• [To do]:
a – Do the following statements agree with the PDConv passage below? Please answer yes or no for each and quote the words of the passage that decide it.
(i) The FLOPs formula given for regular 2D convolution leaves out the bias.
(ii) The depthwise convolution in the second step usually uses a kernel size of 5.
(iii) A different padding strategy is applied in each convolution process.
b – Pick up the PDConv passage below at its end and extend it with a short paragraph.

• [Passage]:
#####
3.2. Computational Complexity

In the last section, this paper introduced PDConv as a lightweight convolution designed to reduce feature redundancy while maintaining network performance. To evaluate the effectiveness of this design, it is crucial to analyze its computational complexity. The computational cost of a convolution operation is typically measured using floating point operations (FLOPs), and the amount of computation depends on the size of the input feature map, the size of the convolution kernel, and the size of the output feature map. Therefore, understanding the computational cost of PDConv is essential for verifying its ability to reduce computational resources while maintaining efficiency. For regular 2D convolution, the general formula for calculating FLOPs is as follows: when the number of input channels is $C_{in}$, the size of the convolution kernel is K, the number of output channels is $C_{out}$, and the size of the output feature map is H × W, then the formula without considering the bias can be obtained as

$$\mathrm{FLOPs}\text{\_}\mathrm{SC}=2·C_{\mathrm{in}}·C_{\mathrm{out}}·K·K·H·W$$

(3)

This gives us the formula for FLOPs, which is split into 4 parts due to its complexity. The first step is the first dimensionality reduction, where the convolution used is 1 × 1, so K = 1, and the output channel is 1/2 of the input channel, i.e., $C_{in}$ = 2$C_{out}$.

$${\mathrm{FLOPs}}_1=C_{\mathrm{in}}·C_{\mathrm{out}}·H·W$$

(4)

The second step performs one DW convolution of the reduced feature map with the convolution kernel size K (usually 3), and the computational cost of this part can be expressed as

$${\mathrm{FLOPs}}_2=C_{\mathrm{in}}·K·K·H·W$$

(5)

The third step accumulates the same position information from different spaces, and the output channel, which is 1/2 of the input channel, here $C_{out}$/2, is used to denote the output channel, while the convolution kernel is 1 × 1; therefore, it is expressed as

$${\mathrm{FLOPs}}_3={\displaystyle \frac{C_{\mathrm{in}}·C_{\mathrm{out}}}{2}}·H·W$$

(6)

The fourth step performs the upscaling; the convolution kernel used is 1 × 1, the input channel is $C_{in}/2$, and the output channel is $C_{out}$, and so the expression is

$${\mathrm{FLOPs}}_4={\displaystyle \frac{C_{\mathrm{in}}·C_{\mathrm{out}}}{2}}·H·W$$

(7)

Note that this paper uses the same padding strategy in each convolution process so that the image size maintains H * W constant. Then, the computational complexity ratio of PDConv to SC is

$$r={\displaystyle \frac{1}{K^2}}+{\displaystyle \frac{1}{2C_{\mathrm{out}}}}\approx {\displaystyle \frac{1}{K^2}}$$

(8)

This value is approximately equal to the depth of separable convolution.

3.3. Building PDC2f

In Convolutional Neural Networks (CNNs), the number of channels in the feature map of the backbone network gradually increases as the depth of the network increases and the spatial resolution gradually decreases. In this process, when using PDConv to process the feature maps, the complete extraction of information may be adversely affected due to the decrease in the number of channels. In order to solve this problem while taking into account the lightweight design of the network, this paper proposes the PDC2f module (shown in Figure 4) for further optimising the feature processing capability after PDConv. The core component of PDC2f is the PDBottleNeck, which enhances the feature expression capability through multi-level feature manipulation.
#####
• [Excerpted data]:
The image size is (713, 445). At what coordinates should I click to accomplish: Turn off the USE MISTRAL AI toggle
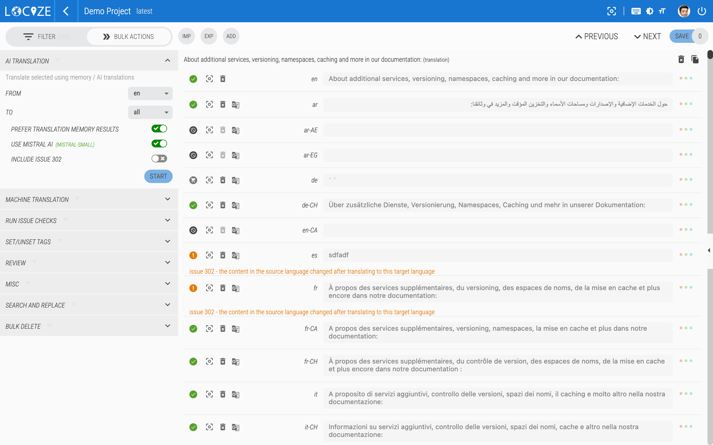tap(159, 144)
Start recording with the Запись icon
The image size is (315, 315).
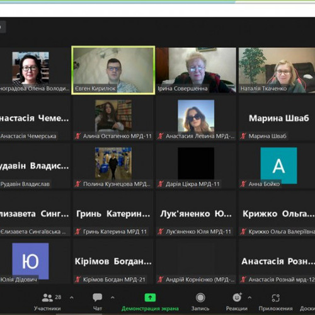point(200,297)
#####
• [Task-by-task answers]:
a –
(i) Yes: "the formula without considering the bias can be obtained as"
(ii) No: "the convolution kernel size K (usually 3)"
(iii) No: "this paper uses the same padding strategy in each convolution process"

b –
Specifically, in the backbone network, PDBottleNeck increases the number of channels of the feature map by channel expansion when the number of input channels and the number of output channels are the same. This design allows the network to extract richer abstract features. Each channel can be considered as a unique feature representation of the input data, and an increase in the number of channels equates to the network being able to capture a more diverse pattern of features. This is important for the improvement of feature extraction and representation in the backbone network, as well as in regard to providing more comprehensive feature support for subsequent network layers.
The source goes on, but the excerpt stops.